Post by maksimKorzh »

Ferdy wrote: Thu Jan 07, 2021 5:37 pm
maksimKorzh wrote: Thu Jan 07, 2021 3:31 pm
BrianNeal wrote: Thu Jan 07, 2021 3:16 pm Would shuffling the parameters before each iteration make sense (besides shuffling the training positions)?
You should ask someone more competent than I)
In my noob's understanding shuffling training positions makes perfect sense because the mean square error becomes more objective,
for instance imagine you have only opening positions to tune endgame parameters - mean square error can still be minimized but it
would result a bullshit values, well at least IMO

Shuffling parameters doesn't make sense because if we anyway loop over all of the parameters and adjust each of them to minimize
mean square error than the order doesn't matter. May be the order matters if gradient decent is used instead of incrementing/decrementing
params by one, but I don't know that becasue didn't yet have a look at the idea behind gradient decent. I'm happy to come up with the
simplest implementation possible for now.
The "shuffling the parameters" BrianNeal mentioned is not actually like shuffling randomly. It is more like "ordering the parameters". As you have noticed, in Texel tuning the first parameter changes the whole evaluation which would affect later parameters. For example you have the parameters to optimize.
1. PawnValue
2. PawnPST
3. QueenAttacksKing

First you try PawnValue with +/-1, error does not improve.
Second you try PawnPST ... error does not improve.
Third you try QueenAttacksKing with +1 and error improves.

Now you can change the order of tuning because QueenAttacksKing is more sensitive to error.

1. QueenAttacksKing
2. PawnValue
3. PawnPST

It might happen that after evaluating QueenAttacksKing first, the PawnValue or PawnPST might improve the error.

As you try more parameters, like two_bishop advantage and double_pawn_penalty and other important parameters like passed_pawn, kingattack, threats and mobility, it would be interesting to order your parameters based on how many times a parameter improves the error.

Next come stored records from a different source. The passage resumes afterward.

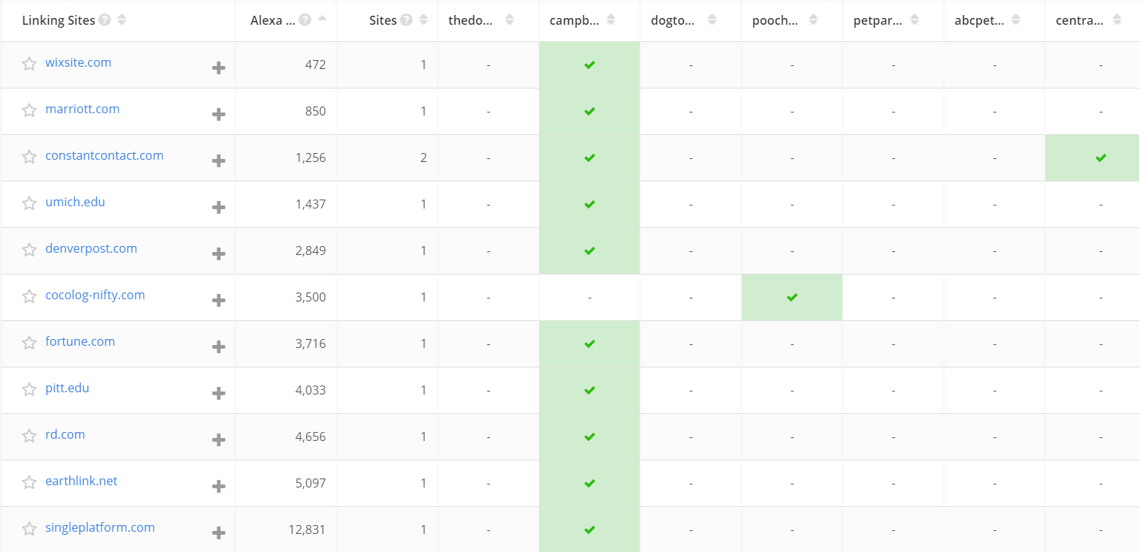Click help icon next to Sites header
1140x552 pixels.
click(407, 20)
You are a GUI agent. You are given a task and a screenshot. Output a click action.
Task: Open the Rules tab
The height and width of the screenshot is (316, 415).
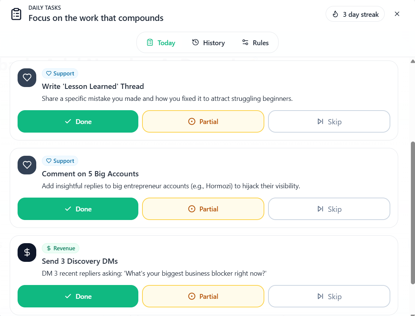tap(255, 43)

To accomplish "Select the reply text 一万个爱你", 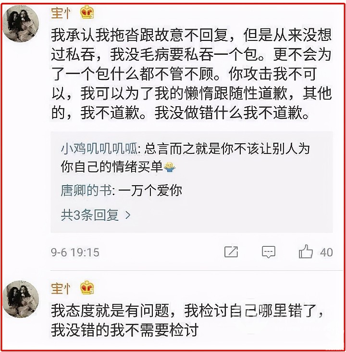I will (150, 191).
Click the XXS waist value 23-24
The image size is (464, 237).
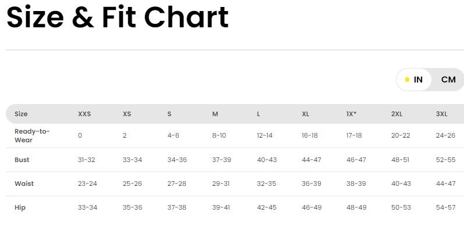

If kingattack improves the error by 4/10 iterations and mobility improves the error by 2/10, order the param with kingattack on top of mobility for the next iteration.

It is also possible not to order your parameters dynamically, but try to order your parameters in the first place by importance.
* passed_pawn is more importan than PST
* material is more important than PST
* passed_pawn is more important than material

So that would be
1. passed_pawn
2. material
3. PST

or for other example, knight PST is more important than pawn PST, so knight first before pawn.
Thanks for such an amazing insight Ferdinand!
This is a very interesting idea to play around with!